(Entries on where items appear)
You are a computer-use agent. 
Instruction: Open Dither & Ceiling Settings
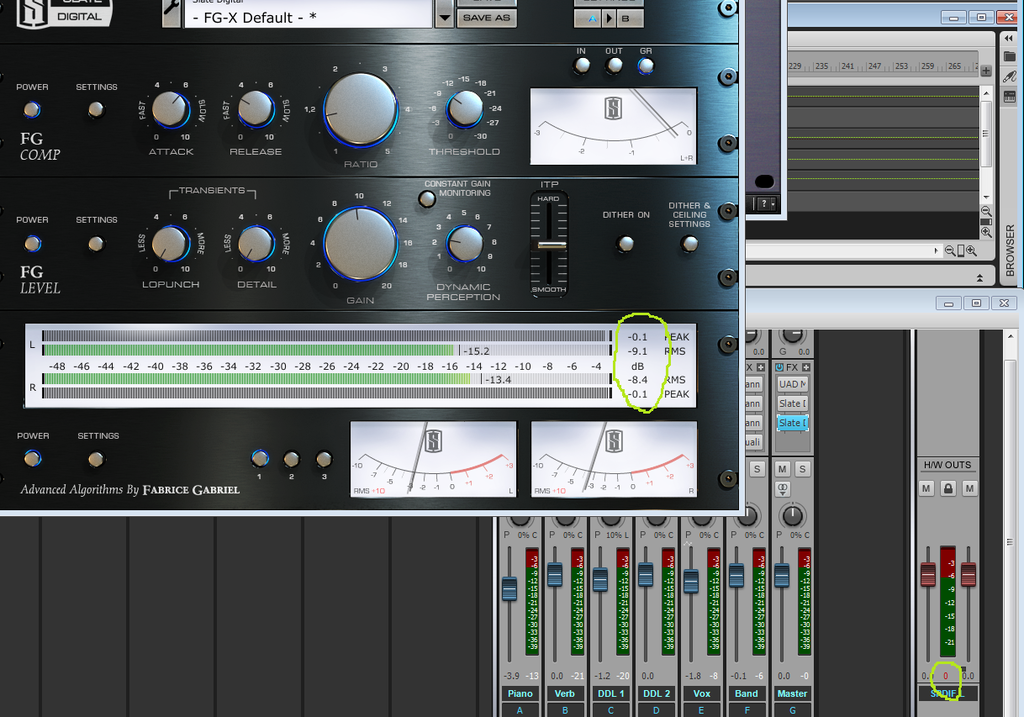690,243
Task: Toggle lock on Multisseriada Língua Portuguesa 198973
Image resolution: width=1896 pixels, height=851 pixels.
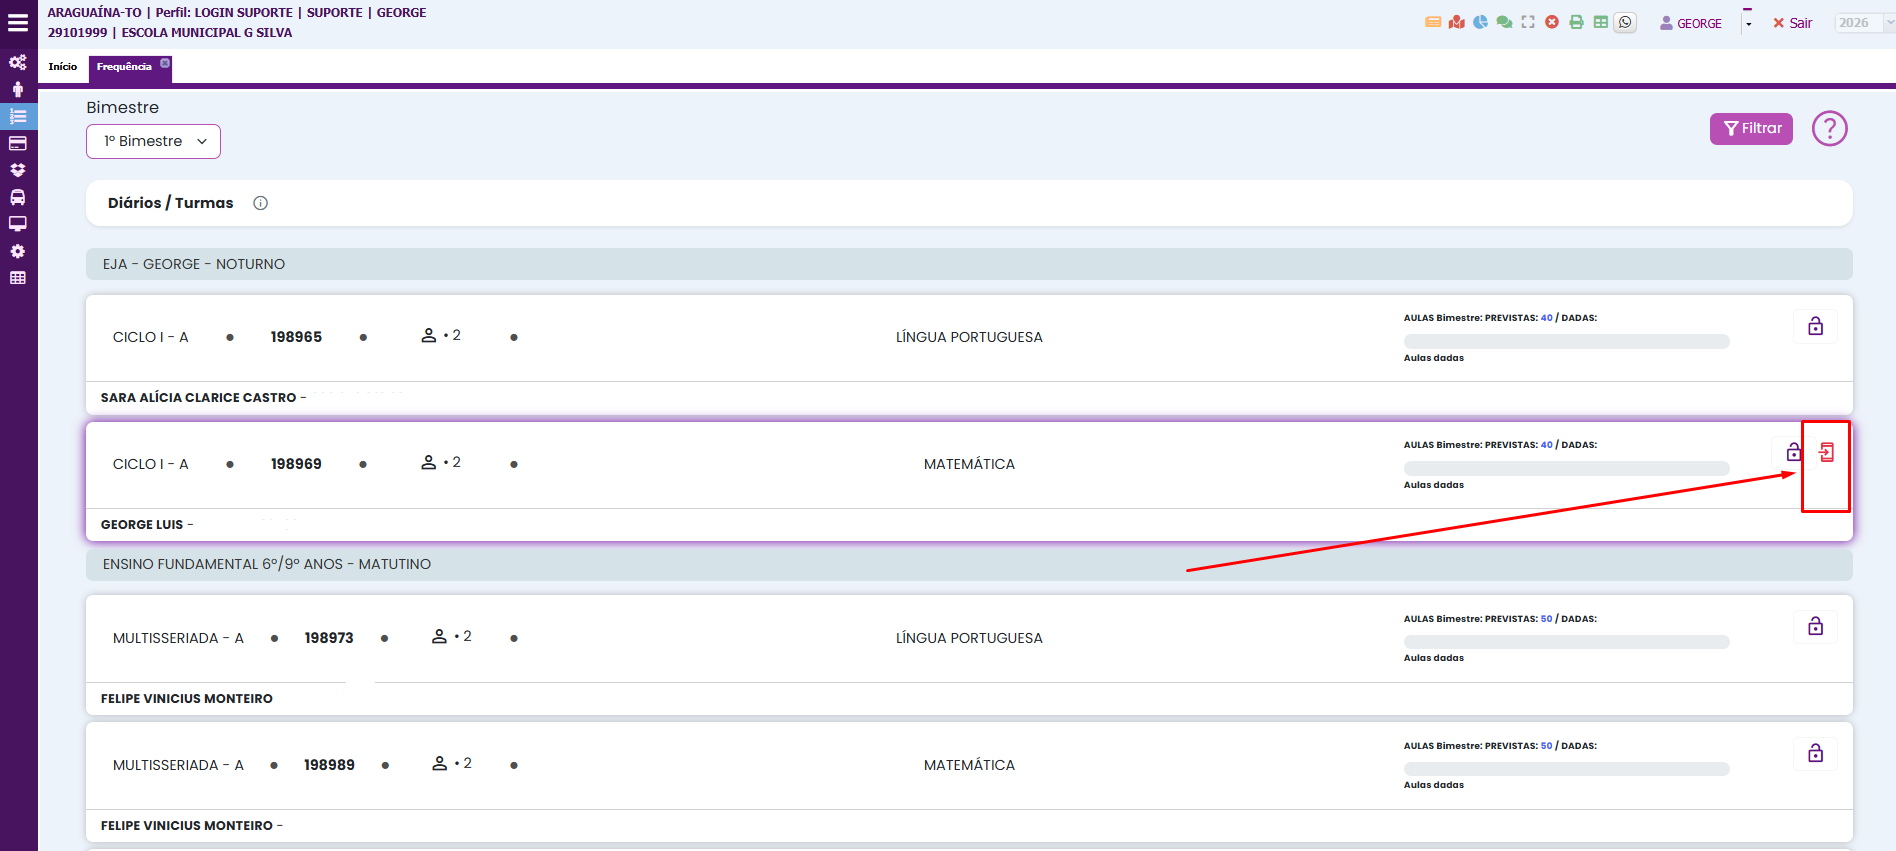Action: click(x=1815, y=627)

Given request -
Copy every line of the listing above word for word, leaving the pictures out.

Written answer -
You are a computer-use agent. 
Instruction: Open Dither & Ceiling Settings
690,243
Task: Toggle lock on Multisseriada Língua Portuguesa 198973
Image resolution: width=1896 pixels, height=851 pixels.
Action: click(x=1815, y=627)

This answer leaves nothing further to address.